Spark Mail by Readdle promised privacy but didn’t deliver it.
[My original blog post](https://supertachyon.wordpress.com/2019/07/13/short-review-of-privacy-policies-of-spark-mail/)
> (1) **Spark Application (the “App”) and Spark for Teams Service (the “Service”)** are brought to you by Readdle, Inc. (the “Data Controller” of your personal data). Consequently, “We”, “Us” and “Ours” refers to the Data Controller.
> (2) OAuth login or mail server credentials: Spark requires your credentials to log into your mail system in order to receive, search, compose and send email messages and other communication. Without such access, our Product won’t be able to provide you with the necessary communication experience. In order for you to take full advantage of additional App and Service features, such as “send later”, “sync between devices” and where allowed by Apple – “push notifications” **we use Spark Services.** Without using these services, none of the features mentioned above will function.
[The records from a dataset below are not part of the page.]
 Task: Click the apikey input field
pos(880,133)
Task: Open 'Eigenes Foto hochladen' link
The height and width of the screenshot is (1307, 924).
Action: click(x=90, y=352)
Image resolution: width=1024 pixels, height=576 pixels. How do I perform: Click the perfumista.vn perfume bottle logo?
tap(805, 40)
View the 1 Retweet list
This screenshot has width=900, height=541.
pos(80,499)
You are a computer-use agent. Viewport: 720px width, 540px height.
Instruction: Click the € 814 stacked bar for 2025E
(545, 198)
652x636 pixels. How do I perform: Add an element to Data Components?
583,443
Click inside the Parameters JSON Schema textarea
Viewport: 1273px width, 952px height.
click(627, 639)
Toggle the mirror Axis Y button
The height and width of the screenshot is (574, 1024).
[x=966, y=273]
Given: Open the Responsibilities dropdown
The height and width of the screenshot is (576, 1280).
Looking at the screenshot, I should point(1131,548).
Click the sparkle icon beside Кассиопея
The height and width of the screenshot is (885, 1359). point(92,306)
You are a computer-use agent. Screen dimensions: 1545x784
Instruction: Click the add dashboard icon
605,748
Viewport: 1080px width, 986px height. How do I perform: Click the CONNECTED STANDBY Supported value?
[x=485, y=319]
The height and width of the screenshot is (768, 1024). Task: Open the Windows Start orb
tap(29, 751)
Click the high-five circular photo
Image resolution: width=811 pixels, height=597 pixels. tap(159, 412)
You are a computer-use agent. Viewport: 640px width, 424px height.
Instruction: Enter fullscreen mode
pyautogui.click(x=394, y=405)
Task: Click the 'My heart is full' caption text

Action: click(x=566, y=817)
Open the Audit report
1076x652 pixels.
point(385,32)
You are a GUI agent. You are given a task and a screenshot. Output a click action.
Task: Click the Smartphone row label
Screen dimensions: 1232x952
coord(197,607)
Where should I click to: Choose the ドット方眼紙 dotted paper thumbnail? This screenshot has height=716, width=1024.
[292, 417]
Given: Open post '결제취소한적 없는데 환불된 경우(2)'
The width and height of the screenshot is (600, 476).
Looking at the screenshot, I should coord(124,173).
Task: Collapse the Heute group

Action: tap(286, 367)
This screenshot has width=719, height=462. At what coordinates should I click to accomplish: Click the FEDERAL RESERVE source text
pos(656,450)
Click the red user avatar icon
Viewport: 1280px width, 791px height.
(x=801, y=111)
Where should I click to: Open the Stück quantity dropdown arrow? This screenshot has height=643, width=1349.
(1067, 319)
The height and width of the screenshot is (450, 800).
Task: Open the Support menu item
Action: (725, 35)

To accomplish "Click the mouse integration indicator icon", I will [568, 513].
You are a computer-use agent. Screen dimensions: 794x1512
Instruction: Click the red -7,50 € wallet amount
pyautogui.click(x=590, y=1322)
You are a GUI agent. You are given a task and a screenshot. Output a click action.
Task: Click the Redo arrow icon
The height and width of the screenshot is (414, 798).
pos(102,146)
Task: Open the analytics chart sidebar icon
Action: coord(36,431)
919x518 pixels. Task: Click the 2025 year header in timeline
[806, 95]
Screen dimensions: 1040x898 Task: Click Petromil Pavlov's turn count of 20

> (3) **Email content while using Spark Services**: We allow you and your colleagues to create teams within the Service. It allows you to have a secure space where you share information such as email conversations, shared email drafts, have private discussions, or create links to specific emails. **This information is stored on our secure servers** in order to make Services available to you, so you can collaborate with your teammates around email.
The technical terms are defined in (1). The ‘bad guy’ here is the so-called Spark Services, which is not even explicitly defined anywhere. We can see that the email content while using Spark Services is stored on their server from (3). From the first sight, we might mistake Spark Services with Team Services due to the wording in (3). However, Spark Services are *always* used regardless if we the team features, as indicated in (2).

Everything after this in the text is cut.